Commissioners reach out to voters

In Island County government’s lone primary, the two opponents got a chance to square off Tuesday night.

The League of Women Voters sponsored a candidates forum for national, state-wide and local candidates who have opponents for the Sept. 14 primary election.

One of the subjects the candidates have made an issue is how efficient the county is run. Members of the audience alleged that it could take up to a year for a business to obtain a building permit.

“I think it takes too long to get a building permit,” Republican candidate Mike Shelton – the incumbent – said. “One of the things people do is they look at the people behind the counter and question their efficiency.”

Shelton said it currently takes approximately eight to 10 weeks to have a completed permit in most cases that don’t involve land use problems.

“I’ve known people who leave our planning department in tears,” Shelton’s opponent, Reece Rose said.

Rose proposed a check list for permit applicants so that it can be ensured the application is complete.

Rose argued that trimming the county government would help the county run more efficiently, but Shelton said Rose is mistaken.

“Reece always talks about smaller government, but she doesn’t even know what she should cut,” Shelton said. “We do have some optional things that we do ... like the hydrology department, which I’m not about to cut because water is very important to Island County.
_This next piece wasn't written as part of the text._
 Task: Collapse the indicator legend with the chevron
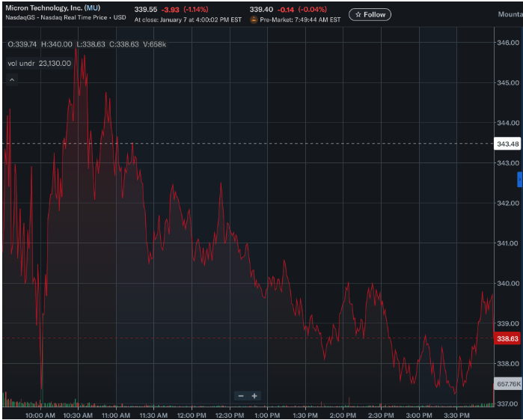point(12,79)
To make blanket statements is not good.”

The county recently cut 50,000 man hours in an attempt to trim from its budget, according to Shelton. One of the areas the county has avoided cutting are in the criminal justice departments, such as the sheriff’s and prosecutor’s offices.

“Most people appreciate the fact that we have a significant number of sheriff’s deputies,” Shelton said.
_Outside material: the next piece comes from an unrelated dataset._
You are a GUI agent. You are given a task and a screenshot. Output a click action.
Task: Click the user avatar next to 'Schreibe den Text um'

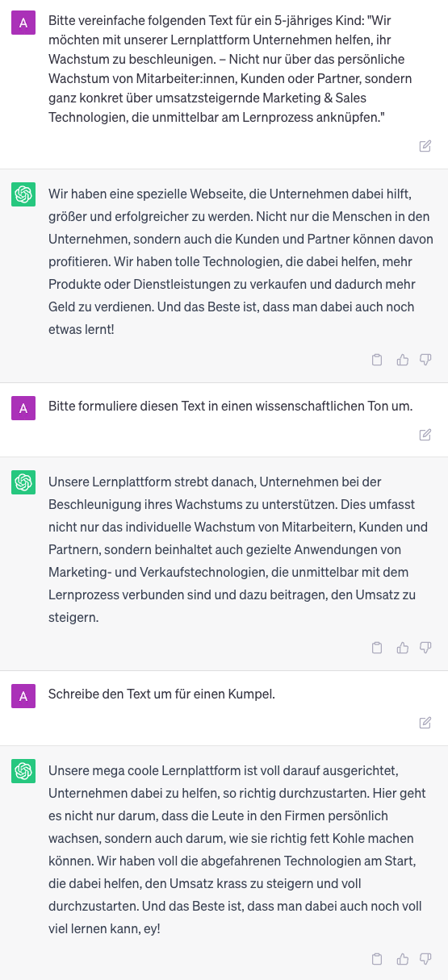23,696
Shelton said the criminal justice programs take up approximately 53 percent of the county’s budget.

“We have cut local government to the point that there’s not much left to cut,” he said.

Rose voiced her desire to limit the number of terms a commissioner can serve. Shelton is seeking his fourth consecutive term as commissioner. Rose said she would limit herself to no more than two terms.

“Shelton has been in office for 12 years and is trying to go for 16,” Rose said. “That’s too long to serve.”

According to Public Disclosure Commission records, Rose has switched between the Libertarian and Republican parties numerous times since declaring her intent to run for county commissioner.

She is currently running as a Republican against the incumbent Republican Shelton.

“I never really left the Republican party,” Rose said. “My principals haven’t changed a bit.”

Rose said that she had been a card carrying member of the Republican party since her youth.

“I joined the Libertarian party out of frustration,” she said. “I thought maybe I could make changes from within the Libertarian party.”

Rose eventually became a voting member of the Libertarian Party of Washington State’s State Central Committee.

Shelton said he did not know why Rose changed parties.

“Do you change parties because you thing you have a better chance of getting elected?” Shelton said. “I don’t know.”

Rose said her decision to rejoin the Republican party was motivated by a shift in the party’s politics.

“I am convinced that the Republican party is on the right track,” Rose said. “But it takes people working inside the party.”

Only voters in District 1 will see Shelton and Rose on their primary ballot. The winner will face Democrat Dean Enell in the general election when voting will be conducted countywide. District 1 encompasses the area from the southern tip of Whidbey Island to the San de Fuca area of Central Whidbey, including Langley and Coupeville.